In a battery, it's the potential energy of the chemicals, their ability to do work by changing to other chemicals with a different electronic arrangement and lower energy, that provides the energy to push charge round an external circuit. Once all the high potential energy chemicals have turned into low energy ones, no more work can be done.
If you want to keep pushing electrons round the circuit, re-use the charge that returns (so to speak), then you have to keep supplying energy. You could supply mechanical energy to a generator, thermal energy to a Peltier module, or chemical energy in the form of oxygen and a fuel to a fuel cell. These will all make 'infinite batteries' according to your definition, and the last is a chemical battery.
The short answer is, chemistry. Those electrons don't go back to where they came from, they go to a different part of the battery, essentially.

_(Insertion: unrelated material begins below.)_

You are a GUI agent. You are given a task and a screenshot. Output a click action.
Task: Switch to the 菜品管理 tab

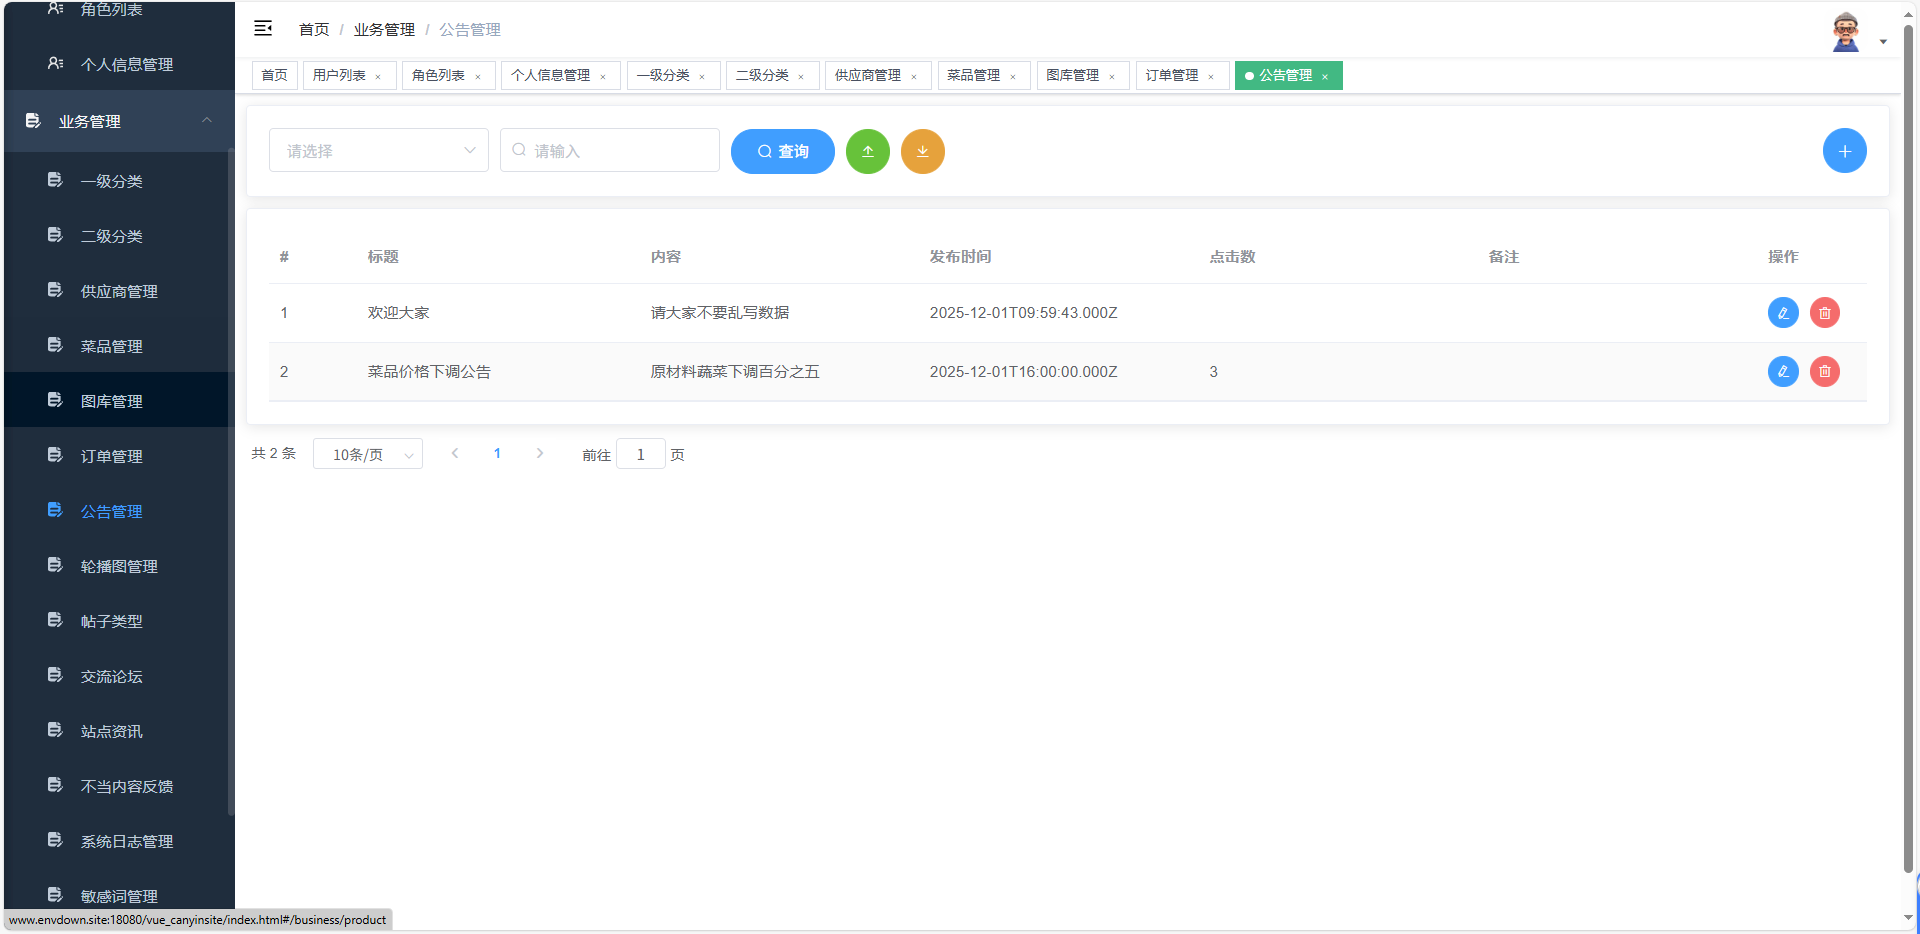[975, 75]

All the electrons that leave the battery are the product of a chemical reaction, and once the reagents are used up and the reaction's run to completion, you can't get any more out.
Chemical reactions of the reduction/oxidation (or 'redox') variety always involve the transfer of electrons. It's just that in this case, the battery's construction forces the electrons to take the long way around.

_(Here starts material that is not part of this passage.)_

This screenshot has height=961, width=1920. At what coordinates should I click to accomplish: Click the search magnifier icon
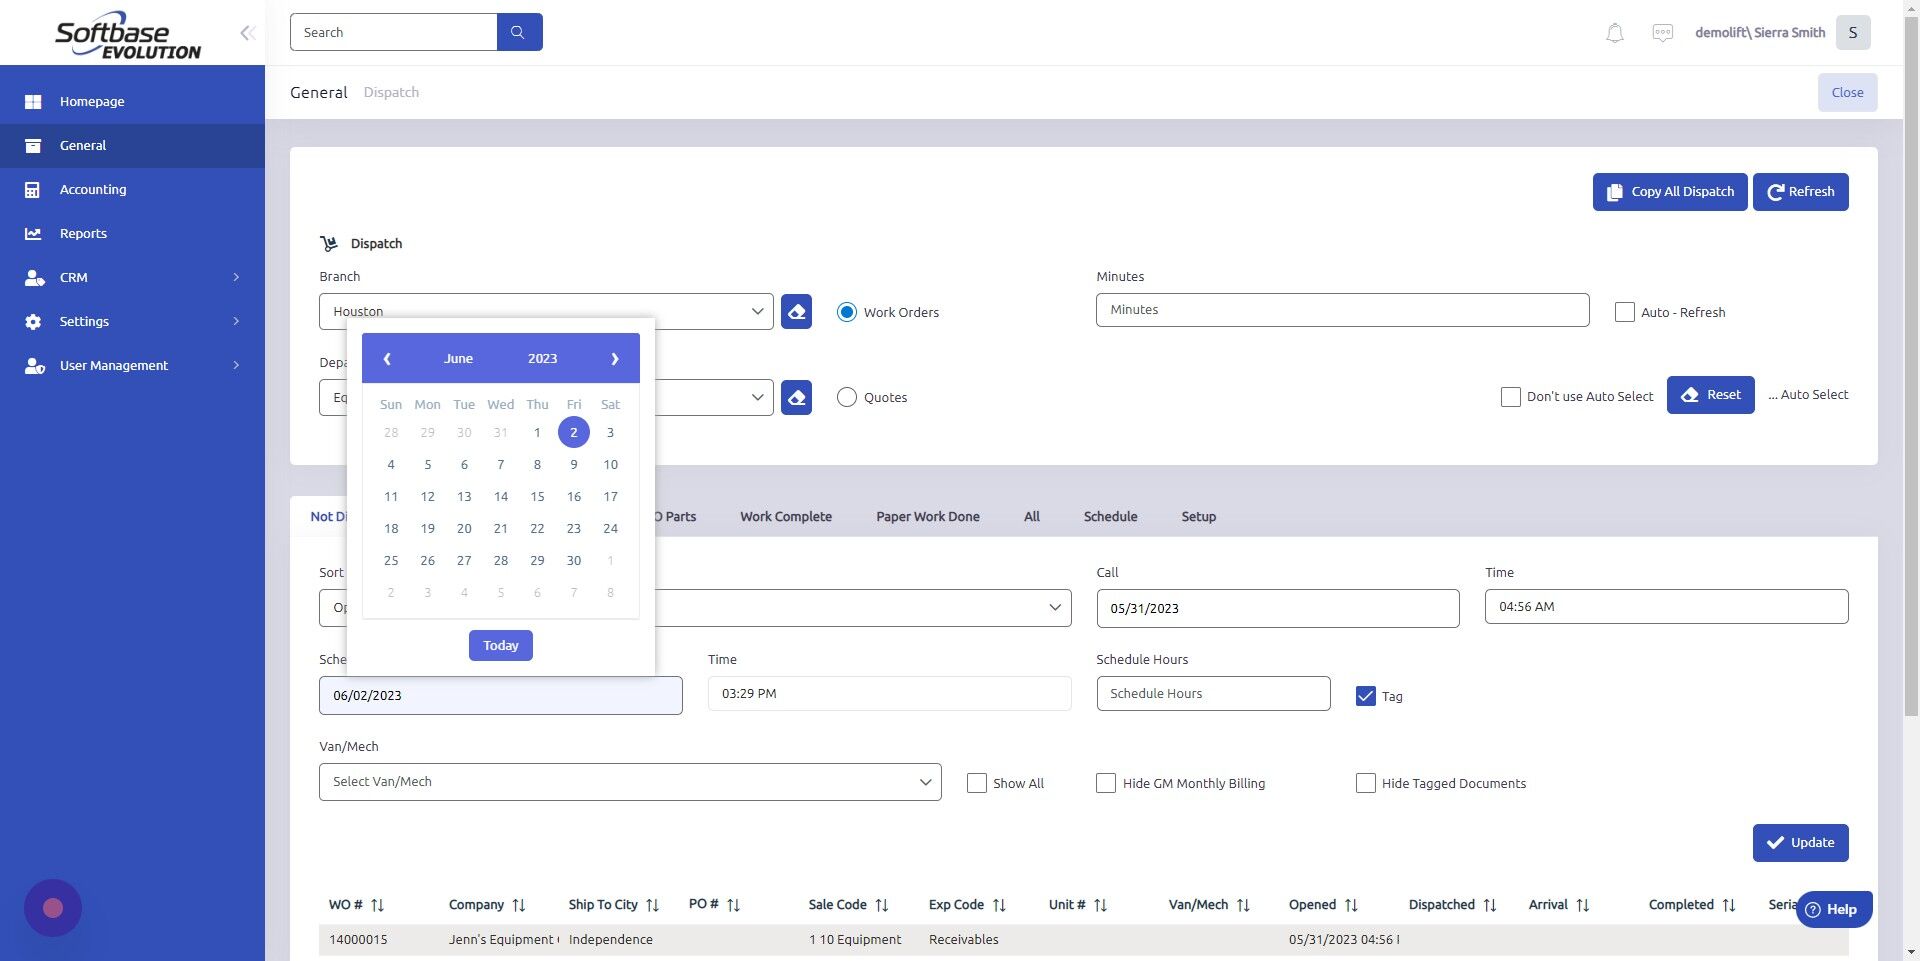click(519, 31)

Short answer: Energy has to drive the flow of electrons in the first place. A different kind of energy, like chemical energy. Chemical energy is what pushes the electrons, imparting energy into the flow of electrons. That energy gets used up when we power something. The electrons flow back to the battery but the energy doesnt. The battery has a finite supply of energy in it stored in chemical form.
All reaction in life generates heat, the heat is the result of used up energy correct? When electric charge runs though a wire a small amount of heat is being released this is because everything on earth has a small amount of resistance so even though electricity travels through conducting objects it still has to fight resistance that the object obtains.
That process generates heat which is energy lose. So when electricity travels out of a battery and through a conducting object small electric signals (heat) is being released into the air. This process essentially drains the battery. So basically you can't have an infinite battery unless you have some form of retaining the energy lost and reusing it.
This is my theory in a nutshell. If you want me to elaborate on your question please let me know.